== Segment start ==
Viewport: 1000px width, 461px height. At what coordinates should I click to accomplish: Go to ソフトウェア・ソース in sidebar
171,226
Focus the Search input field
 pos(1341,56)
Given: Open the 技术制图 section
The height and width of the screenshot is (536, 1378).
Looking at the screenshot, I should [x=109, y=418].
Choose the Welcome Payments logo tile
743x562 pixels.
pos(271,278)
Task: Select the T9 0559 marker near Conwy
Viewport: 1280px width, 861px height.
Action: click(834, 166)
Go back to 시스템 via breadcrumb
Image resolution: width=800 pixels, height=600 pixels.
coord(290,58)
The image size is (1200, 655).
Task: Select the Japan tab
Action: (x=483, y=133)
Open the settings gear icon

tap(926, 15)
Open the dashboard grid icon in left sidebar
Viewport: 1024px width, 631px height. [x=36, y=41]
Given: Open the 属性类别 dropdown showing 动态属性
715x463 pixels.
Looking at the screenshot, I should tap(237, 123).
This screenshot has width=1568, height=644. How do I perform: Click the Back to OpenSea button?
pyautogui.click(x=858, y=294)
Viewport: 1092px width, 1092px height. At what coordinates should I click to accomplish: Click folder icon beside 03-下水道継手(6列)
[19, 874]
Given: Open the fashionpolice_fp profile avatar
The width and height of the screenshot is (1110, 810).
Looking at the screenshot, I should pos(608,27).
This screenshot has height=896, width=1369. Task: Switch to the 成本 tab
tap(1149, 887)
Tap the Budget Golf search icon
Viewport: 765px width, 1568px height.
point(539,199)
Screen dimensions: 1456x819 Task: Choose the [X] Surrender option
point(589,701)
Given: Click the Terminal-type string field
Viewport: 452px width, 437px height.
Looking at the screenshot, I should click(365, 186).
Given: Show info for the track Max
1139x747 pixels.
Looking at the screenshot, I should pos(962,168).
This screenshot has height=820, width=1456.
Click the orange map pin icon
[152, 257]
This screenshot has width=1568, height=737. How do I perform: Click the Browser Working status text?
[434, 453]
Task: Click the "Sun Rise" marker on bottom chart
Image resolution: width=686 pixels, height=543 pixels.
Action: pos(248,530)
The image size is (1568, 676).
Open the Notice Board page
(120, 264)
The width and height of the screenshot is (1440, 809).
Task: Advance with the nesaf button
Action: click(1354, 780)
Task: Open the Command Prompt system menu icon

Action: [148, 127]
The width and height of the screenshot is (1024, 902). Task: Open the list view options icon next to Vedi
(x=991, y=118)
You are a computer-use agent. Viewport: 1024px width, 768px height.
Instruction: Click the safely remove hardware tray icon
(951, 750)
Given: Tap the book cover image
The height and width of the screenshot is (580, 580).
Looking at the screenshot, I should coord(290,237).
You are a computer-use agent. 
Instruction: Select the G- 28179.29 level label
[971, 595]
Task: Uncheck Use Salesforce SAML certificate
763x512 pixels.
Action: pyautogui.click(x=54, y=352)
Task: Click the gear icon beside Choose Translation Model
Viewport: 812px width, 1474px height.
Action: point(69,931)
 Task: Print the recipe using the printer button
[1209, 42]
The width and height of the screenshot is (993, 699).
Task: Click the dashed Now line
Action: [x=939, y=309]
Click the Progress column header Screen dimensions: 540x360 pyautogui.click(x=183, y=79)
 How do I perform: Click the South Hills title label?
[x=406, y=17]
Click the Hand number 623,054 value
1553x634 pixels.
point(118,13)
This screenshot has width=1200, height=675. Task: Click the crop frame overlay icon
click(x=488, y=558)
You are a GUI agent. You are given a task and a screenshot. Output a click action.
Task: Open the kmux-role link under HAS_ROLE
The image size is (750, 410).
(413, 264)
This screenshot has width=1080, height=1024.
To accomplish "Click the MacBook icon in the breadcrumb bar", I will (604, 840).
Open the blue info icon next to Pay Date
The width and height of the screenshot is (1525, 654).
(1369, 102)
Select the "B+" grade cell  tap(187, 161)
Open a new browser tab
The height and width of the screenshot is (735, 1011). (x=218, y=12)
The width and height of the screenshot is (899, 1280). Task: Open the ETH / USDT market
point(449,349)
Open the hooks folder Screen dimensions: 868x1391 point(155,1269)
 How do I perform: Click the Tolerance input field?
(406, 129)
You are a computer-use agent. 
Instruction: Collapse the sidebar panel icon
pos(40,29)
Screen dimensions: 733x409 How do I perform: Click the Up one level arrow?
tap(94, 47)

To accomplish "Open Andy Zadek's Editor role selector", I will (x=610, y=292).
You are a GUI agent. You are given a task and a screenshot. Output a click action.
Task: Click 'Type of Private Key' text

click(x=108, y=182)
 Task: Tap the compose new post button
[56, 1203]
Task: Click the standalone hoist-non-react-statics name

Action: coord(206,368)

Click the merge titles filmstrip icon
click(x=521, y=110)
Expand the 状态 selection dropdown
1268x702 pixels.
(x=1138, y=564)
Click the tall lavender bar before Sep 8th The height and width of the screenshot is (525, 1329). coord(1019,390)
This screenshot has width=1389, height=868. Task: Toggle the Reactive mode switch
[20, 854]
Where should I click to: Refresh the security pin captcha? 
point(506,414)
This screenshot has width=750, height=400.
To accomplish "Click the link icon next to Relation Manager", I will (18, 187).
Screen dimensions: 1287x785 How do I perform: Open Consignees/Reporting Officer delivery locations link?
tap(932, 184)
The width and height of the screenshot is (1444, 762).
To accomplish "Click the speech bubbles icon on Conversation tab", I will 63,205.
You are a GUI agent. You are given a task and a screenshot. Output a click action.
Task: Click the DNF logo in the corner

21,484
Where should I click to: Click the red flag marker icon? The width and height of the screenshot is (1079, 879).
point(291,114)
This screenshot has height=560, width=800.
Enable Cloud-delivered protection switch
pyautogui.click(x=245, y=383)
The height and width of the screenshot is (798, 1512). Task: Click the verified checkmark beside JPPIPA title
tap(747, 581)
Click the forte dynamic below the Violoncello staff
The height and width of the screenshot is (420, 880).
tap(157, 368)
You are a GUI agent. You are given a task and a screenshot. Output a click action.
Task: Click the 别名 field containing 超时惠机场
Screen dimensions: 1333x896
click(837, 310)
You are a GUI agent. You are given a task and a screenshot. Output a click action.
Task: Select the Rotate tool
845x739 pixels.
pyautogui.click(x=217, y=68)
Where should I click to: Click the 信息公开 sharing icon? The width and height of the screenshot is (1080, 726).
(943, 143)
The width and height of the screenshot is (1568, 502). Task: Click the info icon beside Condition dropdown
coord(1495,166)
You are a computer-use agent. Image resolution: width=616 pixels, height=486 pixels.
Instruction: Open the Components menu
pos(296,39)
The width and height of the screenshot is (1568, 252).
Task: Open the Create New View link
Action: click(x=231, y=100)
== Segment end ==
### Task directions
Beginning with the line holding "Given: Open the 属性类别 dropdown showing 动态属性" and ending with the line holding "The image size is (1568, 676).", write out the stretch of material above exactly; add no further lines.

### Result of this task
Given: Open the 属性类别 dropdown showing 动态属性
715x463 pixels.
Looking at the screenshot, I should tap(237, 123).
This screenshot has width=1568, height=644. How do I perform: Click the Back to OpenSea button?
pyautogui.click(x=858, y=294)
Viewport: 1092px width, 1092px height. At what coordinates should I click to accomplish: Click folder icon beside 03-下水道継手(6列)
[19, 874]
Given: Open the fashionpolice_fp profile avatar
The width and height of the screenshot is (1110, 810).
Looking at the screenshot, I should pos(608,27).
This screenshot has height=896, width=1369. Task: Switch to the 成本 tab
tap(1149, 887)
Tap the Budget Golf search icon
Viewport: 765px width, 1568px height.
point(539,199)
Screen dimensions: 1456x819 Task: Choose the [X] Surrender option
point(589,701)
Given: Click the Terminal-type string field
Viewport: 452px width, 437px height.
Looking at the screenshot, I should click(365, 186).
Given: Show info for the track Max
1139x747 pixels.
Looking at the screenshot, I should pos(962,168).
This screenshot has height=820, width=1456.
Click the orange map pin icon
[152, 257]
This screenshot has width=1568, height=737. How do I perform: Click the Browser Working status text?
[434, 453]
Task: Click the "Sun Rise" marker on bottom chart
Image resolution: width=686 pixels, height=543 pixels.
Action: pos(248,530)
The image size is (1568, 676).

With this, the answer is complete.